*WHAT YOU WILL DO:*
Locate each line in the entries below that contains the word "height" and copy it. Case matters.

*EXTRACTED DATA:*
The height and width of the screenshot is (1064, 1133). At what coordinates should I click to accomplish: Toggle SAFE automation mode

...

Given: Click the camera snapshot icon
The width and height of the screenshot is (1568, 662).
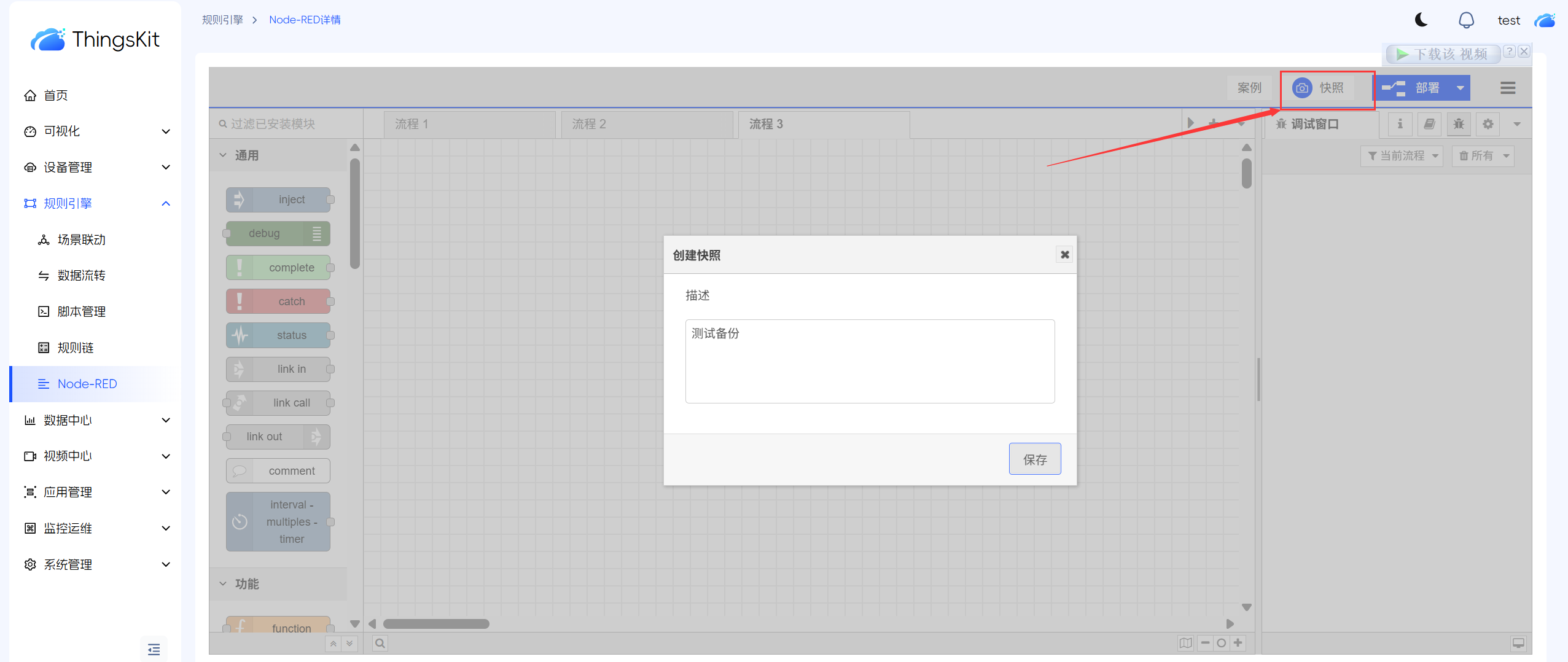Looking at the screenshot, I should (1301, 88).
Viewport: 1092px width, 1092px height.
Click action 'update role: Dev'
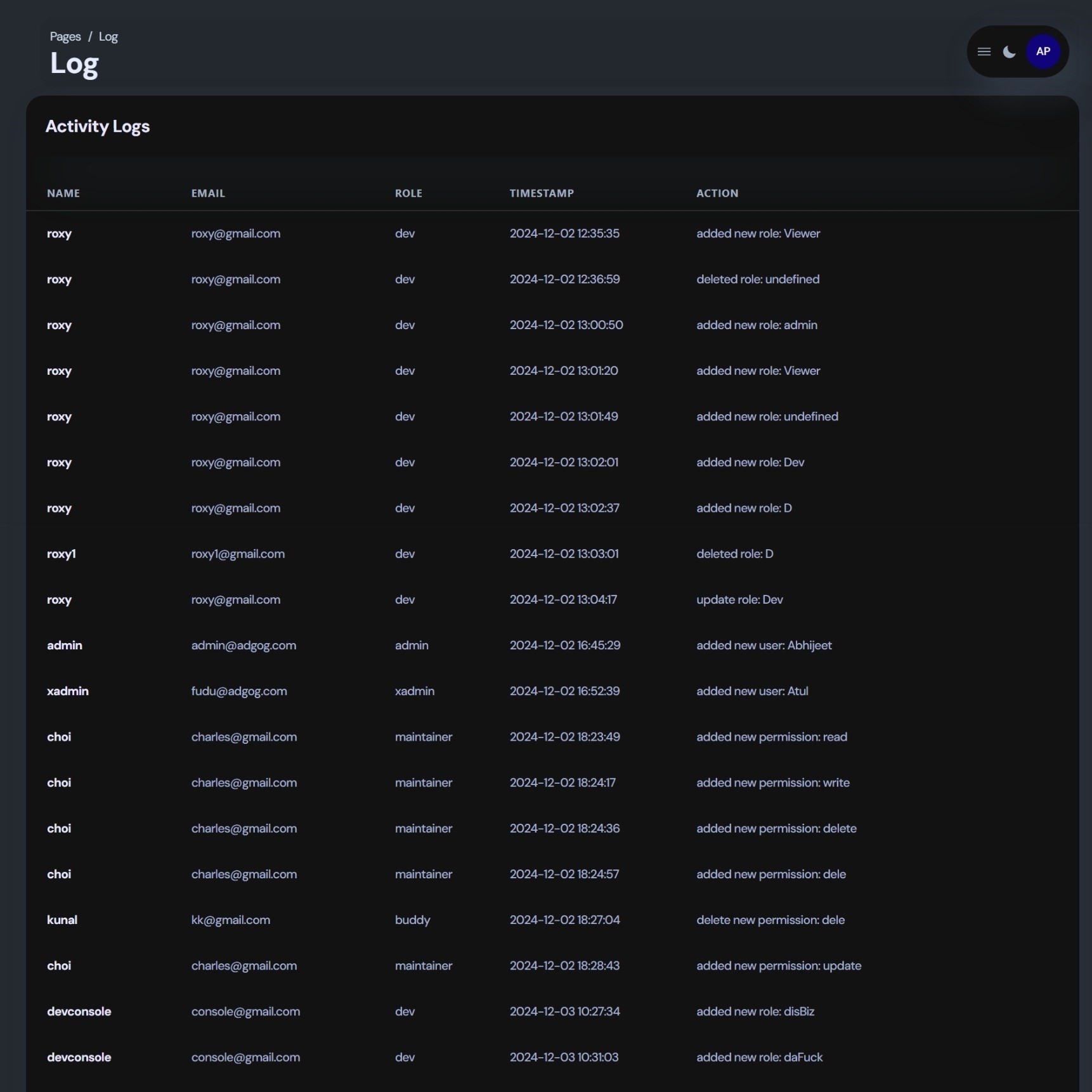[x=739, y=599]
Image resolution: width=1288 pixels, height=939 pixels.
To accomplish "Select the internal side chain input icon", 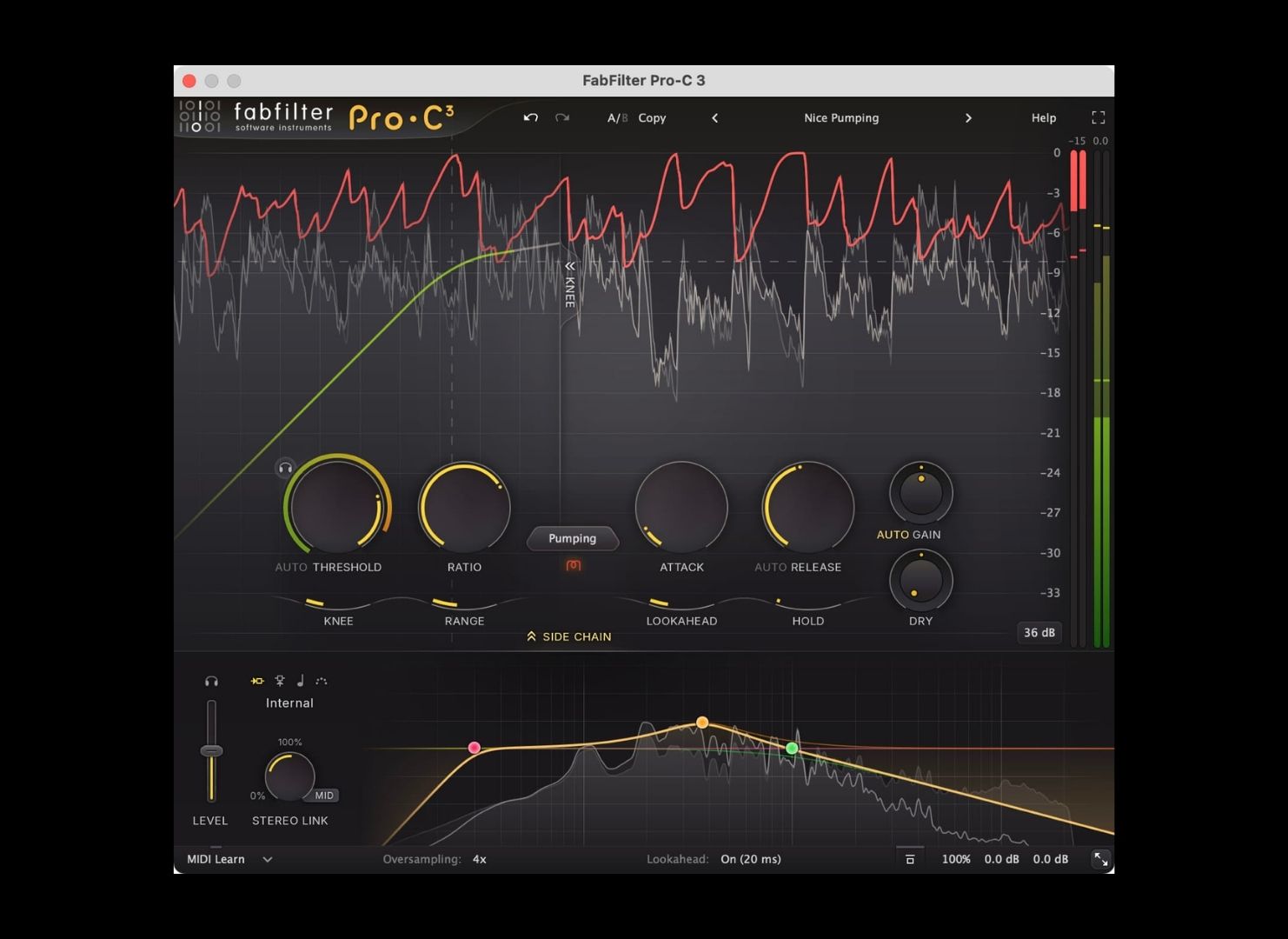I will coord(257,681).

*CORRECT RESPONSE:*
The height and width of the screenshot is (1064, 1133). At what coordinates should I click to accomplish: Toggle SAFE automation mode
The width and height of the screenshot is (1568, 662).
Viewport: 1092px width, 1092px height.
Image resolution: width=1288 pixels, height=939 pixels.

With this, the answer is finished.